Interaction of Free Surface Waves and Floating Elastic Plates


We are investigating the problems of hydroelastic behavior of very large floating platforms (VLFP) in waves and diffraction of waves by VLFP. The VLFP is modeled as a thin plate with elastic properties in this kind of problems. The plate floats at the surface of an ideal, incompressible fluid.

An analytical study is obtained for many different forms of floating plate, with one infinite dimension or without it. The thin plate theory, Laplace equation in the fluid, together with surface conditions, dispersion relations, and integro-differential formulation are used for the solution.
The depth plays an important role, usually each problem is divided on three sections: the cases of infinitely deep, finite or shallow depth.

The plate deflection is represented as a superposition of exponential functions (for plates with one infinite dimension) or as a series of Bessel functions (for the plate in the form of a circle or a ring) multiplying by the deflection amplitudes. In the similar way, we represent the Green's function for each problem. After some steps of analysis we obtain the set integro-differential equations, which, together with edge conditions, allows us to find the unknown amplitudes of the plate deflection. Analytical and numerical studies are presented in the papers.
Also, we study the initiated wave pattern, i.e. the free surface displacement, generated by plate motion. More details are here.

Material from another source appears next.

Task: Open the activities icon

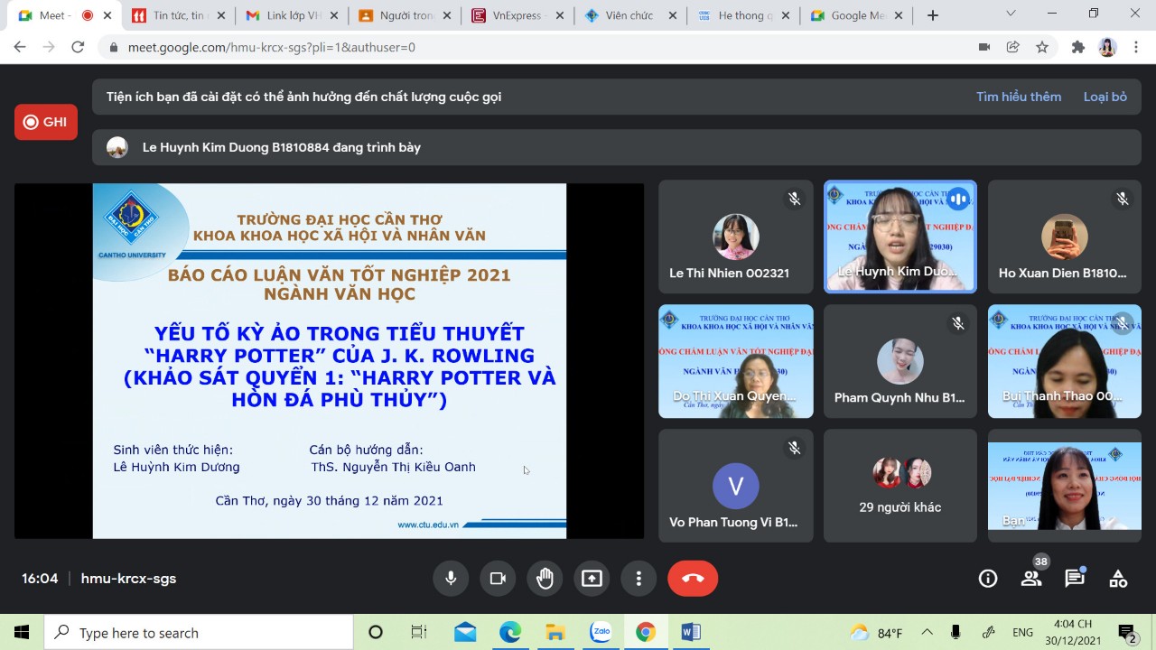Action: coord(1118,579)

For more detailed information see the "Project Description".
Also, the information about our current research can be found in "Interaction of Free Surface Waves and Floating Elastic Plates" (abstract submitted to conference Day on Diffraction' 2004).
The results of our work have been published in the journals and presented at the international conferences. Please find our papers here.

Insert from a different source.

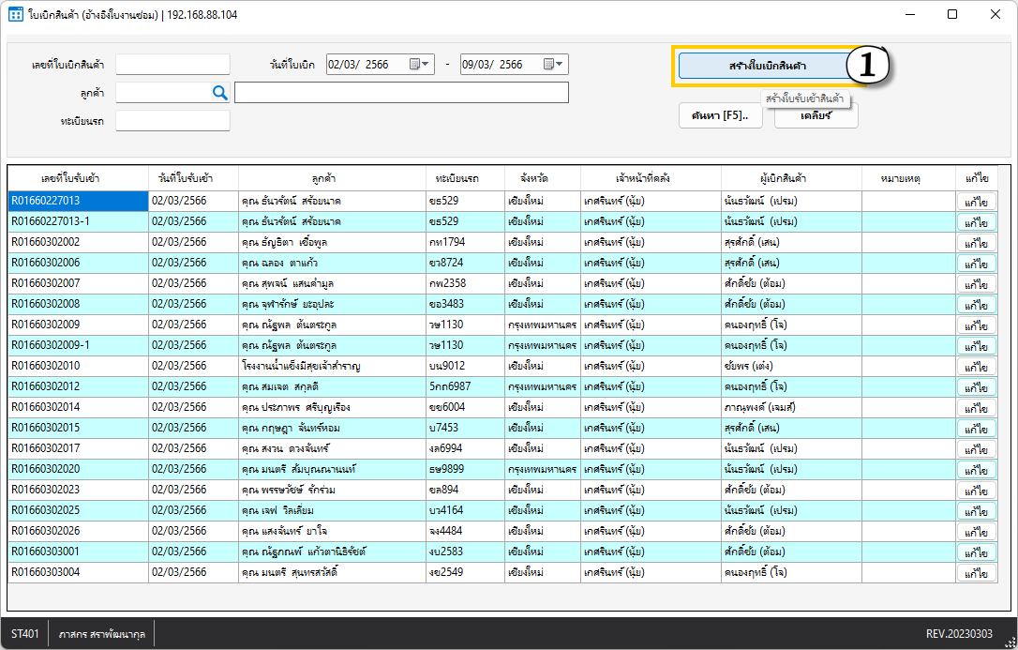The width and height of the screenshot is (1018, 650).
Task: Click the application icon in title bar
Action: (15, 15)
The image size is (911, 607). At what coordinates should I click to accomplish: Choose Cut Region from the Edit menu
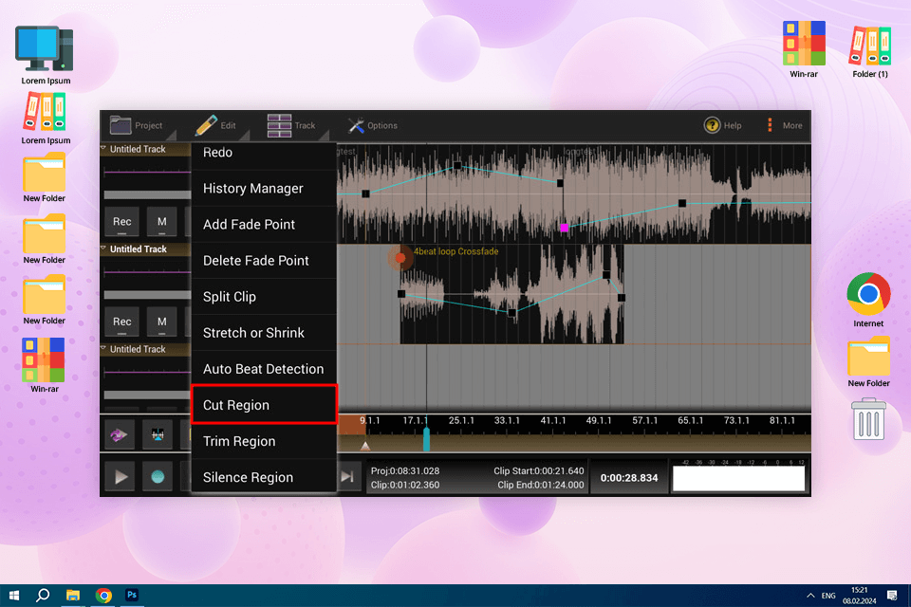tap(264, 405)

Currently (2005) A.Andrianov works on his thesis, plan and information are here. Running title of the thesis: Hydroelasticity of very large floating flexible platfes.





Current Research
2003-2005 (Alexey I. Andrianov and Aad J. Hermans)
Hydroelasticity of Floating Circular Plate
We consider the hydroelastic behavior of floating platform in the form of the circle. The problem was solved analitically for finite and infinite water depth. The VLFP is modeled as a thin plate with elastic properties. The thin plate theory, standard Laplace equation in the fluid, together with surface conditions, dispersion relations, and integro-differential formulation are used to solve the problem. The plate deflection is represented as a series of Bessel functions multiplying by the deflection amplitudes. In the similar way, we represent the Green's function for both cases of depth as a series of Bessel functions. Later Graf's addition theorem is applied to the Green's function. Finally, we obtain the set integro-differential equations, which, together with edge conditions, allows us to find the unknown amplitudes of plate deflection.

Circular Plate in Water of Infinite Depth (January-April 2003)
Circular Plate in Water of Finite Depth (May-July 2003)
Problem is solved, the paper has been submitted to the 'Journal of Fluids and Structures'. Abstract for the conference 19th IWWWFB.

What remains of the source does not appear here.